▸ TEXTO DE REFERÊNCIA:
________________

Levantamento do Instituto de Pesquisa Econômica Aplicada (Ipea) feito na terceira semana de setembro a partir de dados da Antaq e da Associação Brasileira dos Terminais Portuários (ABTP) indica que os projetos submetidos hoje à agência somam R$ 26 bilhões em investimentos. Aí estão incluídos terminais de uso privado (TUPs) com autorização liberada e em análise, previsão de arrendamento de novas áreas em portos públicos, e contratos de arrendamento vencidos ou por vencer.
Já a EY (nova marca da consultoria Ernst & Young) estima o volume de investimentos de US$ 25 bilhões na expansão e construção tanto de terminais privados quanto em áreas de arrendamentos nos próximos 10 anos. O total de financiamento deve ser de 65% a 70%, equivalentes a cerca de US$ 18 bilhões.
Segundo Carlos Campos, pesquisador de infraestrutura do Ipea, as solicitações de construção ou expansão especificamente de TUPs em análise na Antaq representam R$ 10,5 bilhões de investimentos. Nove deles são considerados de grande porte (acima de R$ 100 milhões), como o terminal de Ponta Negra (RJ), terminal portuário de Macaé (RJ) e Bahia Terminais.

________________

▸ CONJUNTO DE ITENS:
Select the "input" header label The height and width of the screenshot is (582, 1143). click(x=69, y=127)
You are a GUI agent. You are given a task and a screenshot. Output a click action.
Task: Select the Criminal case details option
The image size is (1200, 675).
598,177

________________

▸ TAREFA A:
Resuma em duas frases o texto sobre investimentos portuários.
▸ TAREFA B:
Com base no texto sobre investimentos portuários, explique em até duas frases por que nove das solicitações de TUPs em análise na Antaq são consideradas de grande porte.
▸ TAREFA C:
Dê seguimento ao texto sobre investimentos portuários a partir da última frase apresentada.

▸ RESULTADO A:
Um levantamento do Ipea com dados da Antaq e da ABTP aponta R$ 26 bilhões em investimentos nos projetos submetidos à agência, incluindo TUPs, novos arrendamentos em portos públicos e contratos vencidos ou por vencer, enquanto a EY estima US$ 25 bilhões em investimentos nos próximos 10 anos, com 65% a 70% financiados. Segundo Carlos Campos, do Ipea, apenas as solicitações de TUPs em análise na Antaq somam R$ 10,5 bilhões, e nove delas são de grande porte.

▸ RESULTADO B:
Cada uma delas envolve investimento acima de R$ 100 milhões, que é o critério de grande porte indicado no texto. Entre esses projetos estão o terminal de Ponta Negra (RJ), o terminal portuário de Macaé (RJ) e Bahia Terminais.

▸ RESULTADO C:
Os projetos já autorizados pela Antaq, até a terceira semana de setembro, somam outros R$ 10 bilhões, distribuídos em 29 projetos, sendo o maior deles o porto Sul, na Bahia, com investimento de mais de R$ 3 bilhões, seguido da expansão do terminal Ultrafértil do porto de Santos, com R$ 2,25 bilhões, o porto Norte Capixaba (ES) com R$ 1,5 bilhão e o porto do Açu (RJ) com R$ 537 milhões. Entre as propostas para antecipar contratos de arrendamento, o Ipea contabiliza quase R$ 6 bilhões de investimentos.
Para cobrir a demanda, o BNDES, principal financiador da infraestrutura no país, oferece financiamento direto, em maior parte pelo Finem, que apoia a implantação de projetos de investimento. O banco participa com até 70% do valor do projeto. Entre os custos do empréstimo, estão a taxa de risco que pode variar de 0,5% até 4,17%, a taxa básica do BNDES de 1% e a Taxa de Juros de Longo Prazo (TJLP) de 5% ao ano.
O banco realiza dois tipos de operações em infraestrutura, as corporativas e as de project finance. No primeiro caso, as garantias são a estrutura patrimonial da empresa, incluídas uma garantia real e uma pessoal dos controladores. No segundo tipo de operação, a garantia tem base nos recebíveis, direitos creditórios do empreendimento. No setor portuário, o mais usual são as operações corporativas, já que nem sempre é possível ter receitas previsíveis e constantes ao longo do tempo.
Na carteira do BNDES hoje para financiamento a terminais privados e arrendados, estão 24 projetos, com R$ 11 bilhões financiados por meio de empréstimos, o que gera investimentos totais de R$ 20 bilhões. Os terminais arrendados que recebem os recursos estão nos portos de Santos (SP), Paranaguá (PR), Pecém (CE), Rio de Janeiro, Salvador (BA) e Rio Grande (RS), e os privados são Açu (RJ), Sudeste (RJ) e Ponta da Madeira (MA).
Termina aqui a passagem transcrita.